PHP json_encode in autocomplete

I have

<form action='' method='post'>
City name <br /><br />
<input type='text' name='search' value='' class='auto'>
</form>


and

<script type="text/javascript">
$(function() {

//autocomplete
$(".auto").autocomplete({
source: "search.php",
minLength: 1
});

});
</script>


This is autocomplete.
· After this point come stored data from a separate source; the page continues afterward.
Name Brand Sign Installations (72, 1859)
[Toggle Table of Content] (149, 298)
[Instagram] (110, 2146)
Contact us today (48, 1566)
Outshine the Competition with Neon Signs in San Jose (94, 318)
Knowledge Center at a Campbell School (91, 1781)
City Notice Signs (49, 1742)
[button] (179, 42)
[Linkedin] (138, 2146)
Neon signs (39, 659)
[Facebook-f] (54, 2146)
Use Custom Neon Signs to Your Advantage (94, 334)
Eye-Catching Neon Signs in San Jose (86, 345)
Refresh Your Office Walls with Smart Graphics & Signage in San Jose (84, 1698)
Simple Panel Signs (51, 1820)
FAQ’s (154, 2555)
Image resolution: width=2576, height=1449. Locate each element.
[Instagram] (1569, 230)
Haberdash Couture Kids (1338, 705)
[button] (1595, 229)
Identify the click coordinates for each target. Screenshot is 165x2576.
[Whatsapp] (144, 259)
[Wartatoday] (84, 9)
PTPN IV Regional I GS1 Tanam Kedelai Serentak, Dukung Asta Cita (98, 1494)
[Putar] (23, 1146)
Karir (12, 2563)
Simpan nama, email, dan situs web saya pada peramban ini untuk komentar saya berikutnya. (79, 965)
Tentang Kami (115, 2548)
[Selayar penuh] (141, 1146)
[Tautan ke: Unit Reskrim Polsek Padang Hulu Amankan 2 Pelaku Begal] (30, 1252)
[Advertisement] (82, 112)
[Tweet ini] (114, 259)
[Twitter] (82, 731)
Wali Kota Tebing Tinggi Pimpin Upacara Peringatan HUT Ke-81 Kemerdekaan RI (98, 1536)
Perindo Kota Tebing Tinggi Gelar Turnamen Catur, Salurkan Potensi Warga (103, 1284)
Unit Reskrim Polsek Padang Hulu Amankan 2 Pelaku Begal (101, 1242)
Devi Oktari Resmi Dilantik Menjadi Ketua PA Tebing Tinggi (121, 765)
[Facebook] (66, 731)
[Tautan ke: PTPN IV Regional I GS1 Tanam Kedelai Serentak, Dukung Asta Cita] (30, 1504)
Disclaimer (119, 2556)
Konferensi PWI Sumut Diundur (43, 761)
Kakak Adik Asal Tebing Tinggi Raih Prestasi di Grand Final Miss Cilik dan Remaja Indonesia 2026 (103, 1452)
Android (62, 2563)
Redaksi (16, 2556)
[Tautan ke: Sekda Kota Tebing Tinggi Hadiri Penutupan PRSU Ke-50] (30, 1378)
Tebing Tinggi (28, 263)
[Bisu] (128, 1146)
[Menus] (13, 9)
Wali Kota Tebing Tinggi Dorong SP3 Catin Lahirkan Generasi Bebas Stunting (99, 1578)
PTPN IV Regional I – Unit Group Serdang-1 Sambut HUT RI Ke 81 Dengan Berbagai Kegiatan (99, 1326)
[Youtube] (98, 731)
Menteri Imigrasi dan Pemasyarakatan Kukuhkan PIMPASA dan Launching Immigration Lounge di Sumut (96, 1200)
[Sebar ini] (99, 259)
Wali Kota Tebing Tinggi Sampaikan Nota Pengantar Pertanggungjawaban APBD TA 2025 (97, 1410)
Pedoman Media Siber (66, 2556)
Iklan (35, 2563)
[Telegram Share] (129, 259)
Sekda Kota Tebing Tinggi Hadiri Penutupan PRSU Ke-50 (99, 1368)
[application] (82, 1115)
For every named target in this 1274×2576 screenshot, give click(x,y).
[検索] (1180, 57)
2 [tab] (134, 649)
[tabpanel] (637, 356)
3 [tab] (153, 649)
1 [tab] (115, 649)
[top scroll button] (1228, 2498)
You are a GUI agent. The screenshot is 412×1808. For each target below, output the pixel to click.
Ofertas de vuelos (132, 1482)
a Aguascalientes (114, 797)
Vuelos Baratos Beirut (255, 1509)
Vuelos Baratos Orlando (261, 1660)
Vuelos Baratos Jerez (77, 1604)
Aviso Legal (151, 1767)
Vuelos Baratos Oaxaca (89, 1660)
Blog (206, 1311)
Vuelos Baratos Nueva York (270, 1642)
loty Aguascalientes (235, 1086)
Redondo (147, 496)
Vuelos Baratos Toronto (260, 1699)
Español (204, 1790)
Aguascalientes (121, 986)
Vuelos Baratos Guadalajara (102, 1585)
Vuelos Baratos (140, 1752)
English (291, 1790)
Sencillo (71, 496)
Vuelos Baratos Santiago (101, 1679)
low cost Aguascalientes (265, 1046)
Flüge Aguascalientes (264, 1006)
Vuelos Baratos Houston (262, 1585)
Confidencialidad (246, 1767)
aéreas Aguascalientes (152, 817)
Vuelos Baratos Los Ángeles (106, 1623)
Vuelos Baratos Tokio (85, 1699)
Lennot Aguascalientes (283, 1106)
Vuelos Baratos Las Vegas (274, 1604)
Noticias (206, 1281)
And now I receive fields from MySQL base in search.php file:

if(isset($_GET['term']))
{
$city = array();
$airport = array();
$citysearchsql = mysqli_query(db(),"SELECT * FROM citycode WHERE cityname LIKE '%".$_GET['term']."%' ");
while($citysearchresult = mysqli_fetch_array($citysearchsql))
{



$airnamesql = mysqli_query(db(),"SELECT * FROM airports WHERE citycode='".$citysearchresult['citycode']."' ");
while($airnameresult = mysqli_fetch_array($airnamesql))
{
$airport[] = $airnameresult['airportname'];
}
$city[] = $citysearchresult['cityname'];
}




echo json_encode($city);

}


Base has two tables
citycode
and
airports
. When user writes city name, need to show city name and under city name show airport name, like here

http://joxi.ru/krD8oY1u0Nb0kr

I cant do it with
json_encode
.

Answer

Optimized to be just one query:

if (isset($_GET['term'])) {
        $city = array();
        $citysearchsql = mysqli_query(db(),"SELECT a.airportname, c.cityname FROM citycode c INNER JOIN airports a ON c.citycode = a.citycode WHERE c.cityname LIKE '%".$_GET['term']."%' ORDER BY c.citycode ASC");
        while($citysearchresult = mysqli_fetch_array($citysearchsql))
        {
            if (!in_array($citysearchresult['cityname'], $city)) {
                $city[] = $citysearchresult['cityname'];
            }
            $city[] = $citysearchresult['airportname'];   
        }
        echo json_encode($city);
}